Boiler condition assessment surveys are aimed at quantification of the current condition of boiler components and the estimation of the remaining safe operating life. A combination of non-destructive evaluation, post-exposure thermo-mechanical testing and metallographic evaluation is utilized to determine the current condition of the material. Non-destructive evaluation reveals life-limiting damage mechanisms, of which the rate determining factors are subsequently quantified through post-exposure testing and/ or metallography.
The most prevalent degradation mechanisms associated with boilers are creep, softening and metal loss. SecMet’s suitably qualified personnel and extensive experience in creep testing and assessment, enables the accurate in-house evaluation of replicas, classification of microstructures and measurement of scale deposits in accordance with internationally accepted creep and softening classification systems.
SecMet’s world-class creep testing enables determination of creep life expended and remaining safe operating life. A combination of experimental and calculative procedures is used, in accordance with internationally accepted methods. Our many satisfied clients globally can attest to the financial benefits resulting from our boiler condition surveys.
The slow and continuous deformation of metals at high temperatures below the yield stress is defined as creep. Therefore, it is a time dependent deformation process of a stressed component and all metals and alloys are susceptible to it. Creep behaviour is relevant above four-tenths of the melting point (0.4 Tm).

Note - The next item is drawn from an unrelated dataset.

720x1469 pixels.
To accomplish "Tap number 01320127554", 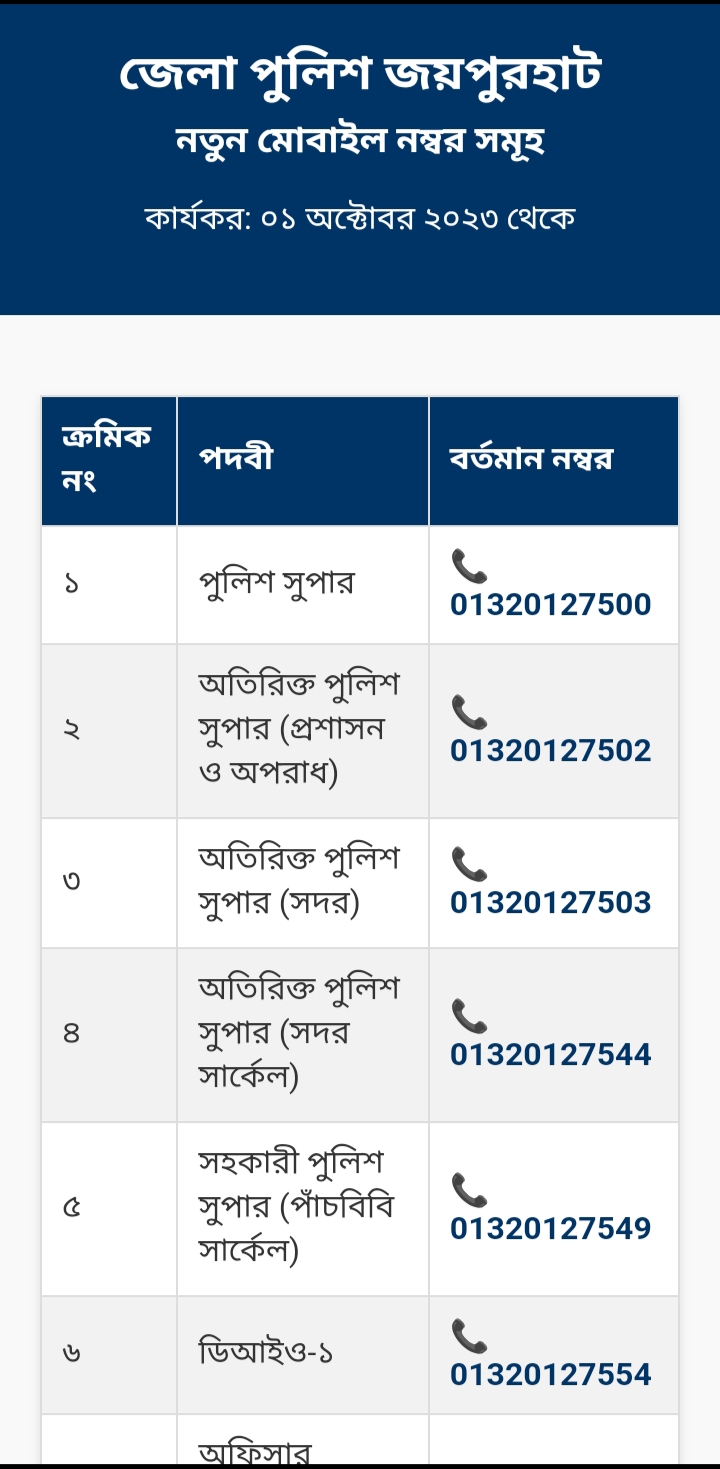I will [550, 1374].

The general rule of thumb is that an increase of 12°C or increase of 15% in stress can reduce the remaining creep life by half or even more – depending on the alloy. Increased stress due to loss of thickness due to corrosion will reduce the creep life exponentially with time.
Remaining Life Estimation for Assets
A Remaining Life Assessment (RLA) can be performed at any given stage of the equipment life in order to establish a retirement or replacement plan for equipment nearing the end of their life cycle or equipment that has been operated longer than its original design life.
The creep rupture life assessment procedure provided in API 579-1/ASME FFS-1 2007 Fitness-for-service provides a systematic approach for evaluating the creep damage for each operating cycle that may be applied to a component as a result of multi-axial stresses in the component. The total creep damage is computed as the sum of the creep damage calculated for each cycle.
Furthermore, for equipment that operates in the creep range (typically above 427 °C), temperature excursions may be experienced and as a consequence, the creep life may be significantly reduced. In such cases, a fitness-for-service and remaining life assessment is performed to verify that the component or equipment is still fit for continued service and to determine the revised creep life.